Rows on where targets appear:

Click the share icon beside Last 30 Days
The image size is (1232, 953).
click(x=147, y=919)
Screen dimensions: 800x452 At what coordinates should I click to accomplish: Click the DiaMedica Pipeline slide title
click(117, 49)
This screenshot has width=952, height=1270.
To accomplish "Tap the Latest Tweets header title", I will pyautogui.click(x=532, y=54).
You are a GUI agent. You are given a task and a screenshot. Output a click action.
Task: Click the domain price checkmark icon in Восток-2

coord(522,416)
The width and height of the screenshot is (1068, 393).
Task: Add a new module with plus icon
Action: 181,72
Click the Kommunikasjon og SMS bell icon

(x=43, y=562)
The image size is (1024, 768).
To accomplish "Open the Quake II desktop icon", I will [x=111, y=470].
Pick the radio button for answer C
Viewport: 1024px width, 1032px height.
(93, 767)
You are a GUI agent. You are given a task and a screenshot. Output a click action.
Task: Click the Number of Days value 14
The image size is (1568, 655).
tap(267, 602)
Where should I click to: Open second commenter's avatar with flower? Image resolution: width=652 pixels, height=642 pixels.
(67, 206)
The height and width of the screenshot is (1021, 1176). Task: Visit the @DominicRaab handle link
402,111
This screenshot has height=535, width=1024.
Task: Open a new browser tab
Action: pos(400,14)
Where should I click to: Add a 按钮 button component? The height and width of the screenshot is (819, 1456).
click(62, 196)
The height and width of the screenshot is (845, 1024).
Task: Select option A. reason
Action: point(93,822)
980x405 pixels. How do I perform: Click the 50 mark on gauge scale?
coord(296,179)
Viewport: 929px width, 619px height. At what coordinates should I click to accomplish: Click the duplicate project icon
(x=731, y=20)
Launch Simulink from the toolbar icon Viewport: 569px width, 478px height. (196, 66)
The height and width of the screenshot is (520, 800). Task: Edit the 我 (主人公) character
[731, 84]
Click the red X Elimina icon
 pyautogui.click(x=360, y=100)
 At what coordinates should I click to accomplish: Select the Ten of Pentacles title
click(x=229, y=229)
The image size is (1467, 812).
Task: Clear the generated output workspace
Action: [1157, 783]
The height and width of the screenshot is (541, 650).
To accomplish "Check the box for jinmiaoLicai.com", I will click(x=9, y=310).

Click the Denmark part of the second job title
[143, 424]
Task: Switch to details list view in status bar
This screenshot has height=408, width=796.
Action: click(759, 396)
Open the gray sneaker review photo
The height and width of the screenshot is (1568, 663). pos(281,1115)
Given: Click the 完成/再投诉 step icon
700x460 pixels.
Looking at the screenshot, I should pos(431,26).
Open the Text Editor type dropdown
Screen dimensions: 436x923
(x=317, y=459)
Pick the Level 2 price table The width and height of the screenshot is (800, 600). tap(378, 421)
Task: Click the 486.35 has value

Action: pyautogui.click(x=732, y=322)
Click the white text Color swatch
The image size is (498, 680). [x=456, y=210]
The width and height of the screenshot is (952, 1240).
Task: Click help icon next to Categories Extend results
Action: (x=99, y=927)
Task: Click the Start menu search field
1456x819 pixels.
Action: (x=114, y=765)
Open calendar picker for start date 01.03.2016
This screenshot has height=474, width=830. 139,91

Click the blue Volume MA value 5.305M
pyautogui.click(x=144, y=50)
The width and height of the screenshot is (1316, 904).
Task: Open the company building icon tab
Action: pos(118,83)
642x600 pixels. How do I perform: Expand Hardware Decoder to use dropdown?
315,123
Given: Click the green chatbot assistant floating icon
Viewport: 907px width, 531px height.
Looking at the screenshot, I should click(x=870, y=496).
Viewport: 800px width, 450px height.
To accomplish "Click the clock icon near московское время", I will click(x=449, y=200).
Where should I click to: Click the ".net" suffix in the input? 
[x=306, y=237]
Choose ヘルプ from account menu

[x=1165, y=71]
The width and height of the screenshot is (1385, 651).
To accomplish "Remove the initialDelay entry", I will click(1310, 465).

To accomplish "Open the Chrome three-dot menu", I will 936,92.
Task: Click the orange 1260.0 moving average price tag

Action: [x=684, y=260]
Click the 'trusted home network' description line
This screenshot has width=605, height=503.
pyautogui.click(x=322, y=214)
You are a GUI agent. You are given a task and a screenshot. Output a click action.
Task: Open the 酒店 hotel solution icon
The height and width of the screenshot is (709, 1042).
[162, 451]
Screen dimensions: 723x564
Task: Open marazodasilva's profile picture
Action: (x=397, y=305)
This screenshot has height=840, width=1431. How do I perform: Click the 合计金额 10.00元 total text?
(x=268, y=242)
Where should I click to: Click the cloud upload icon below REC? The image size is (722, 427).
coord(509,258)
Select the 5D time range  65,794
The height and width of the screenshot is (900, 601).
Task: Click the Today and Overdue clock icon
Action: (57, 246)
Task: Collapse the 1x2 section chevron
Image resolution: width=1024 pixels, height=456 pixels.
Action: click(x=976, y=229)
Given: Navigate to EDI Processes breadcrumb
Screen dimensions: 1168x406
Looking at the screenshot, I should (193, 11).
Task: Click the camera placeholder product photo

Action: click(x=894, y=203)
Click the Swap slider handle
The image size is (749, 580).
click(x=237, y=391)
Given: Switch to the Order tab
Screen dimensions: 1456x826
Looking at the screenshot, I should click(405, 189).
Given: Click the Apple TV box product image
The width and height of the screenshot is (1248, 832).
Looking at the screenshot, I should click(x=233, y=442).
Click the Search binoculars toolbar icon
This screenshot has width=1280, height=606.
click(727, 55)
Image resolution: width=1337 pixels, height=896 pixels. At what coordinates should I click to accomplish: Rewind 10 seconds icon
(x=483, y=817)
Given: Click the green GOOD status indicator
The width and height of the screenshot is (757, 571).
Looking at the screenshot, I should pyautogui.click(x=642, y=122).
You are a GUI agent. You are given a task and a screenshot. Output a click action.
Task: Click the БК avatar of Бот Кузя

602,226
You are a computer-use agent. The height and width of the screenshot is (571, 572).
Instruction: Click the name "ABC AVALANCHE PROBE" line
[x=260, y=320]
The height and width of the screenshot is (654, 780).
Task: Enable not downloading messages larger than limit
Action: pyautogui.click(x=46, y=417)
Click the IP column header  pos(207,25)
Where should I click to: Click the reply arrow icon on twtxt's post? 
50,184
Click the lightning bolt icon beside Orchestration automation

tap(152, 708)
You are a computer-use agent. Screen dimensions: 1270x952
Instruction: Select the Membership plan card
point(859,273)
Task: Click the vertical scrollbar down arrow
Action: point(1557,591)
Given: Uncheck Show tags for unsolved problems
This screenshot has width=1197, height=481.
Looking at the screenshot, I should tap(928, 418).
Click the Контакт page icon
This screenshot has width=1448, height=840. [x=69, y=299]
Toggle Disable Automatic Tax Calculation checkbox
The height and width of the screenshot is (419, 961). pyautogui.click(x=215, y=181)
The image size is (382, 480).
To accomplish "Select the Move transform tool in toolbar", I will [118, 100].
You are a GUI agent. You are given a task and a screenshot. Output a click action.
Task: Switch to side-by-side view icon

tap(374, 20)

▸ **Exercise description**: Express the records from the start through the line containing "will pyautogui.click(x=532, y=54)." as a two-column CSV with the columns "request" and "click". Give one row per request, putting its text and its answer each in a single quoted field with line breaks turned into spaces.

▸ **Written solution**:
request,click
"Click the share icon beside Last 30 Days The image size is (1232, 953).","click(x=147, y=919)"
"Screen dimensions: 800x452 At what coordinates should I click to accomplish: Click the DiaMedica Pipeline slide title","click(117, 49)"
"This screenshot has width=952, height=1270. To accomplish ""Tap the Latest Tweets header title"",","I will pyautogui.click(x=532, y=54)."